>> BEGIN

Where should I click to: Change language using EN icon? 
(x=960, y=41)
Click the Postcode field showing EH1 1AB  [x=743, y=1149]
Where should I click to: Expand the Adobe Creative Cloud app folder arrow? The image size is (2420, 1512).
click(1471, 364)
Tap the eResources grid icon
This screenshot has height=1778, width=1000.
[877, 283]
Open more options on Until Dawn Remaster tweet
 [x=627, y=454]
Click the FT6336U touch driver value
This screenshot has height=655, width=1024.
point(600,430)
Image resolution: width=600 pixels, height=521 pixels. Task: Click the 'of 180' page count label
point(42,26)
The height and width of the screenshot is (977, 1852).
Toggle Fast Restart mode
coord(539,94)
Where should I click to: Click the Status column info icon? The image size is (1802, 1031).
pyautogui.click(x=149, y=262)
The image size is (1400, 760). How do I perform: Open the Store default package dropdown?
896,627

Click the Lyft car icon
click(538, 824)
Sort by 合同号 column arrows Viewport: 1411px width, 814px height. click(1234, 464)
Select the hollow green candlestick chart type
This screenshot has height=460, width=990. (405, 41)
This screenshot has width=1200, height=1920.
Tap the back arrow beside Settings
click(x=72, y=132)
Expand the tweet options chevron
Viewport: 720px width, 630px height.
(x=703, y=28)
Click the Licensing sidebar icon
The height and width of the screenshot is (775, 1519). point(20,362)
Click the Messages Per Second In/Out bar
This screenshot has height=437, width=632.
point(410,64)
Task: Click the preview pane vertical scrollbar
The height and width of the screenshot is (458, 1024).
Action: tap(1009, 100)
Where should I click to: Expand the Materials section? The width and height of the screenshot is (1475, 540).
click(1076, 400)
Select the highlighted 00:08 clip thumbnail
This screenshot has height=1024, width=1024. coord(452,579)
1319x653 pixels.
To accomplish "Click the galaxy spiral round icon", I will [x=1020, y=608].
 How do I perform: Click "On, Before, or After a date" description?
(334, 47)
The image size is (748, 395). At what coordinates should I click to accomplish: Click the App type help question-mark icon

>> END

*The task:* Reproduce all of the data above, swapping "Postcode field" for "ZIP code field" and leaving everything else unchanged.

*Written response:*
Where should I click to: Change language using EN icon? 
(x=960, y=41)
Click the ZIP code field showing EH1 1AB  [x=743, y=1149]
Where should I click to: Expand the Adobe Creative Cloud app folder arrow? The image size is (2420, 1512).
click(1471, 364)
Tap the eResources grid icon
This screenshot has height=1778, width=1000.
[877, 283]
Open more options on Until Dawn Remaster tweet
 [x=627, y=454]
Click the FT6336U touch driver value
This screenshot has height=655, width=1024.
point(600,430)
Image resolution: width=600 pixels, height=521 pixels. Task: Click the 'of 180' page count label
point(42,26)
The height and width of the screenshot is (977, 1852).
Toggle Fast Restart mode
coord(539,94)
Where should I click to: Click the Status column info icon? The image size is (1802, 1031).
pyautogui.click(x=149, y=262)
The image size is (1400, 760). How do I perform: Open the Store default package dropdown?
896,627

Click the Lyft car icon
click(538, 824)
Sort by 合同号 column arrows Viewport: 1411px width, 814px height. click(1234, 464)
Select the hollow green candlestick chart type
This screenshot has height=460, width=990. (405, 41)
This screenshot has width=1200, height=1920.
Tap the back arrow beside Settings
click(x=72, y=132)
Expand the tweet options chevron
Viewport: 720px width, 630px height.
(x=703, y=28)
Click the Licensing sidebar icon
The height and width of the screenshot is (775, 1519). point(20,362)
Click the Messages Per Second In/Out bar
This screenshot has height=437, width=632.
point(410,64)
Task: Click the preview pane vertical scrollbar
The height and width of the screenshot is (458, 1024).
Action: tap(1009, 100)
Where should I click to: Expand the Materials section? The width and height of the screenshot is (1475, 540).
click(1076, 400)
Select the highlighted 00:08 clip thumbnail
This screenshot has height=1024, width=1024. coord(452,579)
1319x653 pixels.
To accomplish "Click the galaxy spiral round icon", I will [x=1020, y=608].
 How do I perform: Click "On, Before, or After a date" description?
(334, 47)
The image size is (748, 395). At what coordinates should I click to accomplish: Click the App type help question-mark icon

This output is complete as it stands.